Start of Exercise data

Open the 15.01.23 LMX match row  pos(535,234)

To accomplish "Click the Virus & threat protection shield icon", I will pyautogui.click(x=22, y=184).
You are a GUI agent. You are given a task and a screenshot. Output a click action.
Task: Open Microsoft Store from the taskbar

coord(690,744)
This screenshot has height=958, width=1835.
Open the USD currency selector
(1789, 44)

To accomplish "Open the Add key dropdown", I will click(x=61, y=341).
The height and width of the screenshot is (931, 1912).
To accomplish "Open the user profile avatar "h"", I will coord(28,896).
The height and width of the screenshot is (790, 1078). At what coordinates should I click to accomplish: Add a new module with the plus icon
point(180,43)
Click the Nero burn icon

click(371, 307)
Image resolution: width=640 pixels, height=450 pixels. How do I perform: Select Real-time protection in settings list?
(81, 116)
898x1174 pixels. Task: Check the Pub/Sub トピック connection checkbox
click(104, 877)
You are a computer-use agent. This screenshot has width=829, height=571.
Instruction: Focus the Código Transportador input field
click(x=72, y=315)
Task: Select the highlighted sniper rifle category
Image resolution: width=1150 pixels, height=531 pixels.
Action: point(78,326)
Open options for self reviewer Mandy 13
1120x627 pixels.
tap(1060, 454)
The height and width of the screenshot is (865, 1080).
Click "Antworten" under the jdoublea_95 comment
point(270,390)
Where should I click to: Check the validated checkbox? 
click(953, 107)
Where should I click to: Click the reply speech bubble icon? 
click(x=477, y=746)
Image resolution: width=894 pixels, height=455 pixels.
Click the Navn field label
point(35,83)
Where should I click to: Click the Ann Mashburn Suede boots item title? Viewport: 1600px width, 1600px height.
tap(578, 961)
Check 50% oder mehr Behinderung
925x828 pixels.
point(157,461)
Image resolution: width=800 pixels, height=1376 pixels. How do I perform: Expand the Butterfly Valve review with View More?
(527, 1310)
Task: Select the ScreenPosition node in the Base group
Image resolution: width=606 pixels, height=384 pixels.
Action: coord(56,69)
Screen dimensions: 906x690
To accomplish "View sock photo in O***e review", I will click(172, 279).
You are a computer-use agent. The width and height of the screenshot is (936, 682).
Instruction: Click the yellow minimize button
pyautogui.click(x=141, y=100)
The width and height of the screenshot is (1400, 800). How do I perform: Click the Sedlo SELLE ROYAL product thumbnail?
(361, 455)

End of Exercise data

» **What this task involves**
Write the material out once more so that every line matches the original.

» **Exercise solution**
Open the 15.01.23 LMX match row  pos(535,234)

To accomplish "Click the Virus & threat protection shield icon", I will pyautogui.click(x=22, y=184).
You are a GUI agent. You are given a task and a screenshot. Output a click action.
Task: Open Microsoft Store from the taskbar

coord(690,744)
This screenshot has height=958, width=1835.
Open the USD currency selector
(1789, 44)

To accomplish "Open the Add key dropdown", I will click(x=61, y=341).
The height and width of the screenshot is (931, 1912).
To accomplish "Open the user profile avatar "h"", I will coord(28,896).
The height and width of the screenshot is (790, 1078). At what coordinates should I click to accomplish: Add a new module with the plus icon
point(180,43)
Click the Nero burn icon

click(371, 307)
Image resolution: width=640 pixels, height=450 pixels. How do I perform: Select Real-time protection in settings list?
(81, 116)
898x1174 pixels. Task: Check the Pub/Sub トピック connection checkbox
click(104, 877)
You are a computer-use agent. This screenshot has width=829, height=571.
Instruction: Focus the Código Transportador input field
click(x=72, y=315)
Task: Select the highlighted sniper rifle category
Image resolution: width=1150 pixels, height=531 pixels.
Action: point(78,326)
Open options for self reviewer Mandy 13
1120x627 pixels.
tap(1060, 454)
The height and width of the screenshot is (865, 1080).
Click "Antworten" under the jdoublea_95 comment
point(270,390)
Where should I click to: Check the validated checkbox? 
click(953, 107)
Where should I click to: Click the reply speech bubble icon? 
click(x=477, y=746)
Image resolution: width=894 pixels, height=455 pixels.
Click the Navn field label
point(35,83)
Where should I click to: Click the Ann Mashburn Suede boots item title? Viewport: 1600px width, 1600px height.
tap(578, 961)
Check 50% oder mehr Behinderung
925x828 pixels.
point(157,461)
Image resolution: width=800 pixels, height=1376 pixels. How do I perform: Expand the Butterfly Valve review with View More?
(527, 1310)
Task: Select the ScreenPosition node in the Base group
Image resolution: width=606 pixels, height=384 pixels.
Action: coord(56,69)
Screen dimensions: 906x690
To accomplish "View sock photo in O***e review", I will click(172, 279).
You are a computer-use agent. The width and height of the screenshot is (936, 682).
Instruction: Click the yellow minimize button
pyautogui.click(x=141, y=100)
The width and height of the screenshot is (1400, 800). How do I perform: Click the Sedlo SELLE ROYAL product thumbnail?
(361, 455)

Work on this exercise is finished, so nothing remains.